### Exercise aim
Apart from the images, the entire listing below must be restated word for word.

### Excerpted records
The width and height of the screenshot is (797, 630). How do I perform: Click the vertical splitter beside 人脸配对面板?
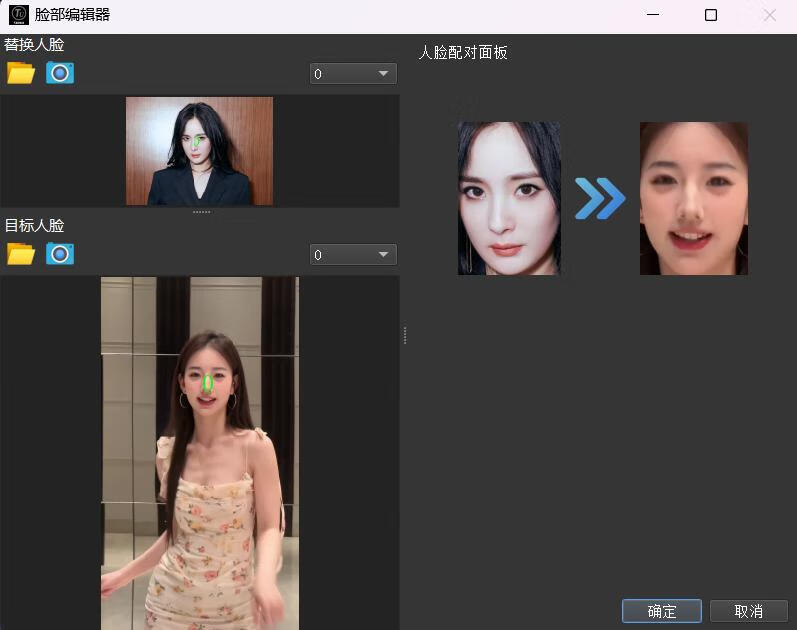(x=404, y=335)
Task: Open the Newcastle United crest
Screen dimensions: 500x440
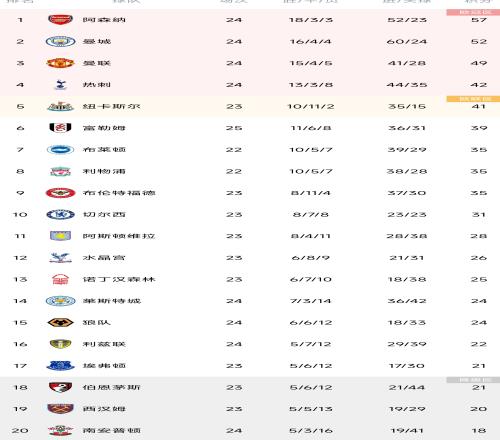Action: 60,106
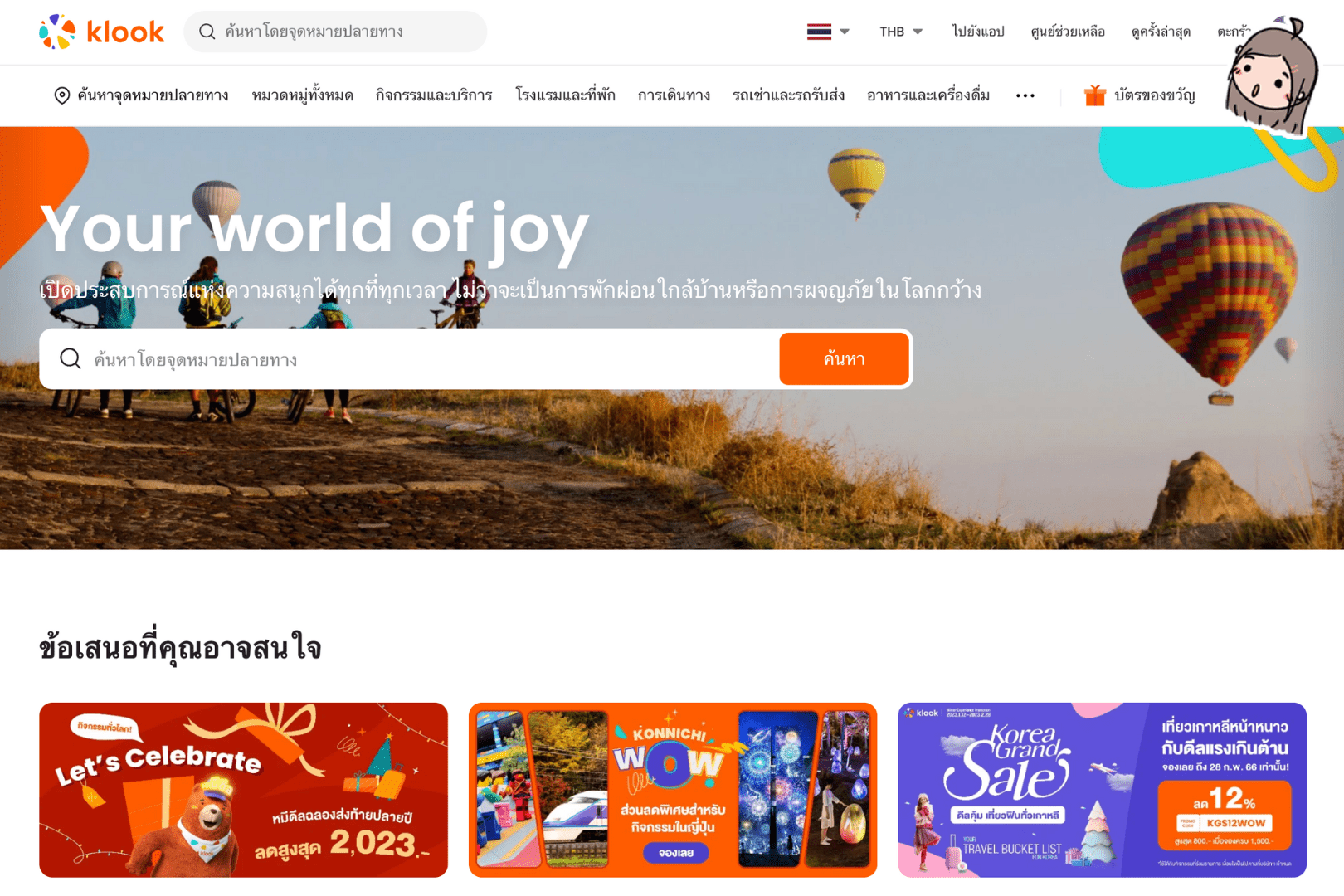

### Written response
The width and height of the screenshot is (797, 630). How do I perform: Click the vertical splitter beside 人脸配对面板?
(x=404, y=335)
Task: Open the Newcastle United crest
Screen dimensions: 500x440
Action: 60,106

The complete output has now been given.